======== Texto proporcionado

No sé cómo haya sido ese último momento, hace algunas horas, abajo del mar, el sólo frente al futuro. Tal vez sintió dolor, desesperación o tristeza, o tal vez no. Pero fue un momento sagrado, como cada uno de los momentos que pasó aquí. Cuando supo que su papá, que era policia, nunca lo quiso ni lo reconoció, o cuando era niño y llevaba en el cuello la ardilla que había adoptado, amarrada con una correa, caminando por las calles de Santa María La Rivera. La vieja Santa María de los recuerdos de mis abuelitos, la Santa María en sepia donde él le dijo a mi abuelita “A dónde vas, Guillita”, impecablemente trajeado, con un cigarro en la boca y aparentando muchos años más de los 16 que tenía. La Santa María de los billares, de los juegos con los niños disfrazados de toros practicando a ser toreros, la del internado y el futbol americano, la de todas las chicas que besó antes de mi abuelita y todos los demás recuerdos que nunca nos contó: las mariposas en la garganta, el miedo a morirse cuando en los noventas estuvo muy grave en terapia intensiva porque los doctores se equivocaron en una operación muy sencilla.
Si él no hubiera seguido los pasos que siguió ni mi mamá, ni yo, ni mi hijo estaríamos aquí; ninguno de nosotros habría sentido el dolor y la extrañeza y la alegría de estar vivos. Gracias a él puedo ver la sonrisa de mi hijo y gracias a él puedo sonreír en los brazos de mi mamá, mientras me arrullaba muchísimos años atrás, en la casa de mis abuelitos en La Noria. No sé como se puede agradecer eso.
Dentro de un ratito vamos a ir casa de mi abuelita a avisarle y después no sé, no sé si vayan a traer su cuerpo o si lo velemos o qué pase. Sólo me gustaría que nuestro agradecimiento sobrepase nuestros dramas, la preocupación de lo que va a hacer mi abuelita sin él, el dolor de todo lo que lo vamos a extrañar. Porque mi abuelo Francisco Rosas Monroy no fue una víctima ni siquiera en el último momento de su vida. Su muerte, como toda su vida, como todos su errores y dolores y tinieblas y recuerdos y amor, son sagrados. Y esta es la forma en la que le tocaba morir, y en la que de una u otra forma decidió irse, y seguir creciendo, de otra forma, como sea que se siga después de todo esto.

================
======== Datos extraídos

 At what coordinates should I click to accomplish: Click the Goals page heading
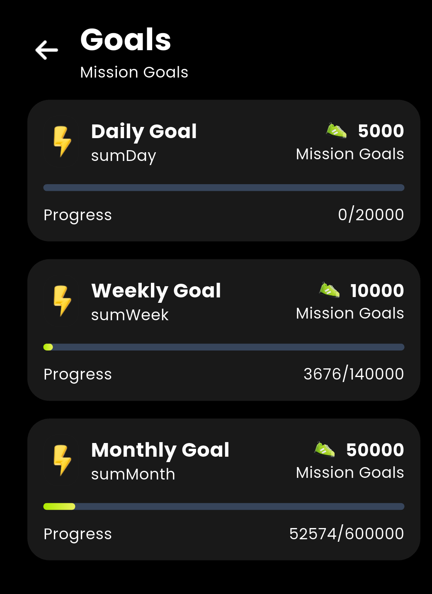pos(126,40)
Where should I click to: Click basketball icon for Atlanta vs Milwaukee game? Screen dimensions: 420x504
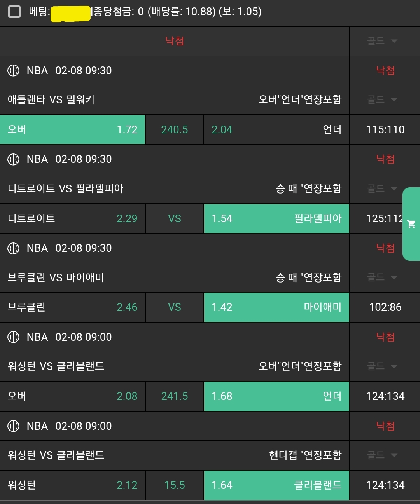[x=13, y=71]
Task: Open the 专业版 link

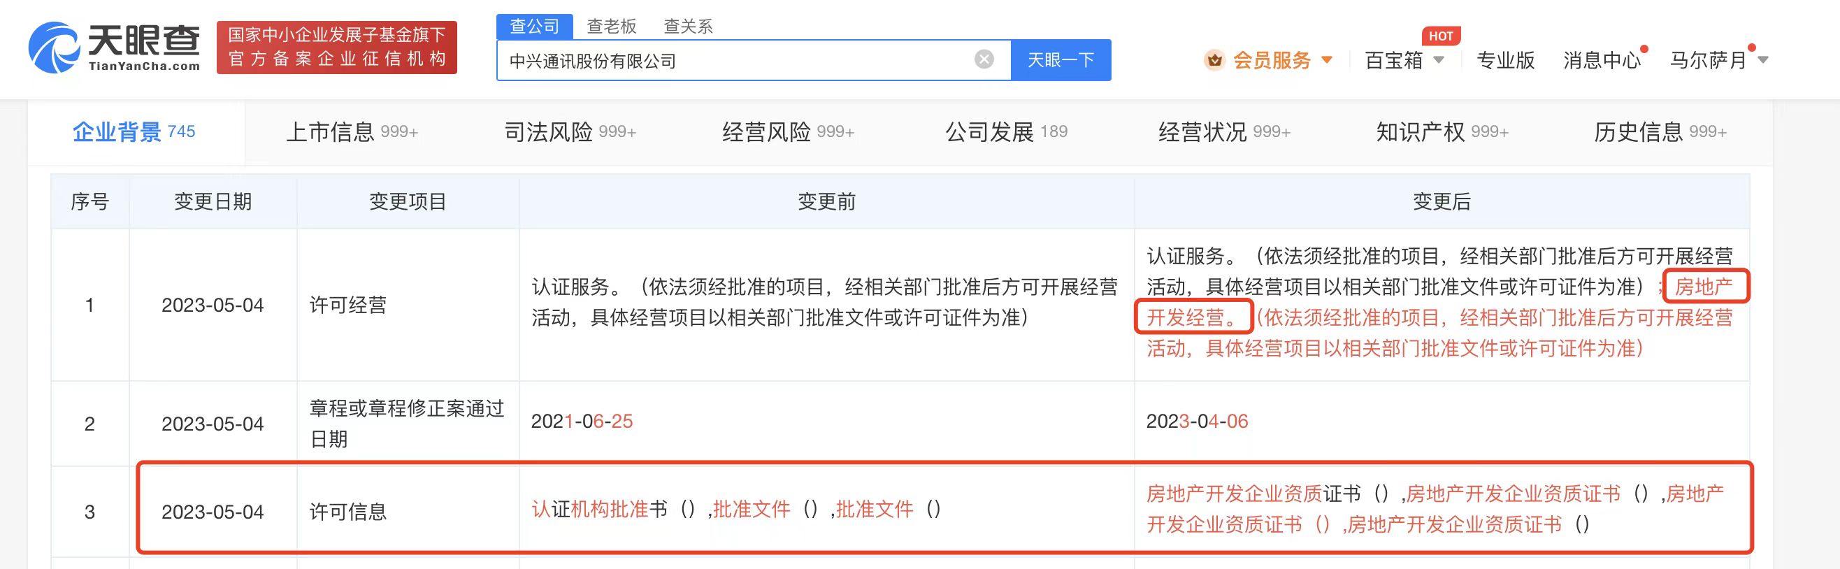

================

## Qué debes hacer
Resume en dos oraciones el texto sobre la muerte del abuelo Francisco Rosas Monroy.

## Solución desarrollada
Francisco Rosas Monroy, abuelo de quien escribe, vivió su último momento hace algunas horas abajo del mar, y el texto recuerda escenas de su vida en Santa María La Rivera, como cuando de niño llevaba una ardilla amarrada con una correa o cuando le dijo a la abuelita «A dónde vas, Guillita». Quien escribe reconoce que sin él no estarían aquí ni su mamá, ni su hijo, ni su propia persona, y afirma que su abuelo no fue una víctima y que su muerte, como toda su vida, es sagrada.